Aside from this, records were provided to the applicant under each category sought, with the exceptions of Categories 3 and 7 of his request in Case 150016. The Institute claims that no records exist falling within these categories, but that its human resources policies and other information may be found on its employee intranet, to which the applicant has access.
It is apparent from correspondence before me that the applicant's particular concern is that he believes that emails dated around June 2014 exist, which had not been provided to him. In fact, it appears that these emails were held to be exempt by the Institute, and had not been furnished on that basis. As noted above, I now direct that these records be released to the applicant, subject to the redaction of information relating to third parties.

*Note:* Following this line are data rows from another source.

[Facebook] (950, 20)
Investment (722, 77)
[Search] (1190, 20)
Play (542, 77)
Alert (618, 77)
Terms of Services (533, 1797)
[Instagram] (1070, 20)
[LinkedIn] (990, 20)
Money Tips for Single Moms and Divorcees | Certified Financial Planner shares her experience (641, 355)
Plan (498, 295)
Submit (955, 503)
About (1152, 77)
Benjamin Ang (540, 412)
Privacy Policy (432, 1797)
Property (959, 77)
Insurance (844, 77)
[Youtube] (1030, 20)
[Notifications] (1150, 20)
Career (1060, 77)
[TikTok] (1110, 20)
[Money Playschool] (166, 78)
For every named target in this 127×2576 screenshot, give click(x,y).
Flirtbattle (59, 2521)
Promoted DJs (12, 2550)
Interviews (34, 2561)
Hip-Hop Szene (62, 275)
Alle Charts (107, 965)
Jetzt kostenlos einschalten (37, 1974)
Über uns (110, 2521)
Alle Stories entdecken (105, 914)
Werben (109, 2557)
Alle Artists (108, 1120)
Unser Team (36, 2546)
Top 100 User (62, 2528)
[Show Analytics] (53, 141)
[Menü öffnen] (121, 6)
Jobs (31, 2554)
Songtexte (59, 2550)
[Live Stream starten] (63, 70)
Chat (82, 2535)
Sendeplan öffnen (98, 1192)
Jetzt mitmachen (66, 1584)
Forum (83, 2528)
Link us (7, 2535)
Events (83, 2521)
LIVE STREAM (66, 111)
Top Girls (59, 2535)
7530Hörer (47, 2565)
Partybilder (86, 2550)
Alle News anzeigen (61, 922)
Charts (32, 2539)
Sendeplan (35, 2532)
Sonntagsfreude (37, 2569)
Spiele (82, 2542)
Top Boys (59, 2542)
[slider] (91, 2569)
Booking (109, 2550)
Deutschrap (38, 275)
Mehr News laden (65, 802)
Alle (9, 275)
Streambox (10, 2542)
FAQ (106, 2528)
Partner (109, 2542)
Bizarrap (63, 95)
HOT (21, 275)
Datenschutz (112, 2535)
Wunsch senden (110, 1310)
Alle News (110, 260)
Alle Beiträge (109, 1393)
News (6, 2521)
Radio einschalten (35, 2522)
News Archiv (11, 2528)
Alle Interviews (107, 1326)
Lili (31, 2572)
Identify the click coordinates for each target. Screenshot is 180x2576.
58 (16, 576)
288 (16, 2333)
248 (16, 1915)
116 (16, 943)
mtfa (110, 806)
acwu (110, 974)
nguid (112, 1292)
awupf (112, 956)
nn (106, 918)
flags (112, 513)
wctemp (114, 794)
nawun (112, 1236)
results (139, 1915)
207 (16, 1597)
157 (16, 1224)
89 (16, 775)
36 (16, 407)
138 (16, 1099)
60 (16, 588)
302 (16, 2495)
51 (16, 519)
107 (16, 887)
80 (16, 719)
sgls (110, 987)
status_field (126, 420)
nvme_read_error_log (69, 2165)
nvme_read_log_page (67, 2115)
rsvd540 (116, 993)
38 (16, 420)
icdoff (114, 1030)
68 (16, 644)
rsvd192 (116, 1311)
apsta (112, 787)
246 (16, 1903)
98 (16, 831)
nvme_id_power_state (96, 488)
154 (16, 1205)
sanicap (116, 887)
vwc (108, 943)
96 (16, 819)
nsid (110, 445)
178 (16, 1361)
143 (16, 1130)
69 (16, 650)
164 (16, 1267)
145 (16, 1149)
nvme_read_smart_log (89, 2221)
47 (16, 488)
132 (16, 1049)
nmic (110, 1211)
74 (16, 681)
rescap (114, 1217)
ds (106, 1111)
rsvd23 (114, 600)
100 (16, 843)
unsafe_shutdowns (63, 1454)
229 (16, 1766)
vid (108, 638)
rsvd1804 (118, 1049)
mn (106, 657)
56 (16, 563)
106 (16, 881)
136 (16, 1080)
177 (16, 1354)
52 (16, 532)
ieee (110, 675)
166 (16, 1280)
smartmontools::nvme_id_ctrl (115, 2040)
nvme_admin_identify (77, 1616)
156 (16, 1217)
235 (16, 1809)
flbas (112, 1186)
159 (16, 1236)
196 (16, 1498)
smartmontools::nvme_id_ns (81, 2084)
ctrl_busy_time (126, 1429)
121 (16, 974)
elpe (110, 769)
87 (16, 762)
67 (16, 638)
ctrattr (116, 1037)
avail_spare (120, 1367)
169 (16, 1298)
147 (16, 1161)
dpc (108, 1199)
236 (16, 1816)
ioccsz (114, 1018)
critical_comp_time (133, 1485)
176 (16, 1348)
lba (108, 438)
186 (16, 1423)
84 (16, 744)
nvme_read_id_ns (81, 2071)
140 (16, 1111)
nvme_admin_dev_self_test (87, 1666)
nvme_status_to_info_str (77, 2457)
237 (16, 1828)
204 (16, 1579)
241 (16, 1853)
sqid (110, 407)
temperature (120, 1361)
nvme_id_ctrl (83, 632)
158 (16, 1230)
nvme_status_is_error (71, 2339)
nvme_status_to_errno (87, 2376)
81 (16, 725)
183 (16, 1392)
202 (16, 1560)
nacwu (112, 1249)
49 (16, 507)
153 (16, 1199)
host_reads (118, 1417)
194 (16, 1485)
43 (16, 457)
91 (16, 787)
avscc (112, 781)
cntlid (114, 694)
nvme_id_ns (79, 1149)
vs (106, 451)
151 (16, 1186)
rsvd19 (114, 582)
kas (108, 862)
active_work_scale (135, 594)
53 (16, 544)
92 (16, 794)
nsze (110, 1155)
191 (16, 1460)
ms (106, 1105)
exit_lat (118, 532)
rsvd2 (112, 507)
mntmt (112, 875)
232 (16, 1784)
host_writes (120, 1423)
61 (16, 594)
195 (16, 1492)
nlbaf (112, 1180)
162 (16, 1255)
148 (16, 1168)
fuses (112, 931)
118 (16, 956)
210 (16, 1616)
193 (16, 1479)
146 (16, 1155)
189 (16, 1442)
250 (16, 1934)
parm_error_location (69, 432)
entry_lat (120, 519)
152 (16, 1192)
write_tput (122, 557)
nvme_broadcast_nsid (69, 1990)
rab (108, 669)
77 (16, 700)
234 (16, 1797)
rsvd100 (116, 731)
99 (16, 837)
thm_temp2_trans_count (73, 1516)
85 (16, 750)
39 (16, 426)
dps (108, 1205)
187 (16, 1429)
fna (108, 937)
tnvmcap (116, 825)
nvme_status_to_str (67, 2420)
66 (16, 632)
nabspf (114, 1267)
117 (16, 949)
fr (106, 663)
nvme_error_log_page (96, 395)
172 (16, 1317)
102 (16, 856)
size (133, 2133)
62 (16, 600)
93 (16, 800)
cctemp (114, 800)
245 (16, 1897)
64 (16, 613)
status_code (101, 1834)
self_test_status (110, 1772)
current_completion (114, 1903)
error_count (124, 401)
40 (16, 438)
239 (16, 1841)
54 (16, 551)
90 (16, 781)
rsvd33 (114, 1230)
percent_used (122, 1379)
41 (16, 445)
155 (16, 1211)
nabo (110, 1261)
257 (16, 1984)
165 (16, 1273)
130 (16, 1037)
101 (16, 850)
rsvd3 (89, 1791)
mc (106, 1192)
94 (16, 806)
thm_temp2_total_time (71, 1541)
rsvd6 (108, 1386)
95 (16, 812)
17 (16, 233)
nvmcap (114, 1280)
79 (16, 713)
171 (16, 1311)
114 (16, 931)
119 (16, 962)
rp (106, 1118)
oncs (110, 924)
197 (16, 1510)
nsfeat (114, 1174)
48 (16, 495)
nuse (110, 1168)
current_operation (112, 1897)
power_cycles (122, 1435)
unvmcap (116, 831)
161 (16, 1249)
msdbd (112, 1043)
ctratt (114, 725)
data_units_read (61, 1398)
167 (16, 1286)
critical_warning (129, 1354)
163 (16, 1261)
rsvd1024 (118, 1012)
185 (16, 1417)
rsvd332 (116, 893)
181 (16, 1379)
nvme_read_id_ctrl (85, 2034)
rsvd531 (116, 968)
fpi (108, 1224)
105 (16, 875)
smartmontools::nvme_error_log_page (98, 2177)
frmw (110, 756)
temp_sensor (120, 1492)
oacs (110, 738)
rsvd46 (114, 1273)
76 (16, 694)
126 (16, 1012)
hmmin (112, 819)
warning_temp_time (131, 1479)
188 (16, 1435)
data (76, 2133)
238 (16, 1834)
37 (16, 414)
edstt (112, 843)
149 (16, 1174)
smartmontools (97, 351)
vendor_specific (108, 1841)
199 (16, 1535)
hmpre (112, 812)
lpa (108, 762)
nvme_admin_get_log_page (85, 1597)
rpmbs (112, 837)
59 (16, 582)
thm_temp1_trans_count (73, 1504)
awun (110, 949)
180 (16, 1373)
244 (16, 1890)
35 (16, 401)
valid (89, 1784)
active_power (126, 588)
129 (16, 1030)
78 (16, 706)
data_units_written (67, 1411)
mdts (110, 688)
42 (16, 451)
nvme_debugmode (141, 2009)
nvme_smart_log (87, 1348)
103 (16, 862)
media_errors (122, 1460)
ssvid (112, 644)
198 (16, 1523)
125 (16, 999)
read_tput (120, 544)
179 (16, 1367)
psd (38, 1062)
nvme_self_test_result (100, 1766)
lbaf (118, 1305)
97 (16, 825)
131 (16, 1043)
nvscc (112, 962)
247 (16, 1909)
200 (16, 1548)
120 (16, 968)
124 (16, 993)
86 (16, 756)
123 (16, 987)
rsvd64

Having carefully considered the matter, I find no reason to doubt the Institute's submission that further records either do not exist, or cannot be found, and that the searches carried out were reasonable. I therefore find that the Institute was entitled to refuse the balance of the applicant's requests in both Case 150016 and Case 150076 under section 15(1)(a) of the FOI Act.
Having carried out a review under section 22(2) of the Freedom of Information Act 2014, as amended, I hereby annul the Institute's decision in Case 150016 to refuse access to records under section 30(1)(b), and direct the release of those records subject to the redactions set out earlier in this decision.
I affirm, under section 15(1)(a) of the FOI Act, the Institute's decisions in both Case 150016 and Case 150076, to refuse to release further records, on the basis that such records do not exist or cannot be found after reasonable searches have been carried out.
A party to a review, or any other person affected by a decision of the Information Commissioner following a review, may appeal to the High Court on a point of law arising from the decision. Such an appeal must be initiated not later than four weeks from the date on which notice of the decision was given to the person bringing the appeal.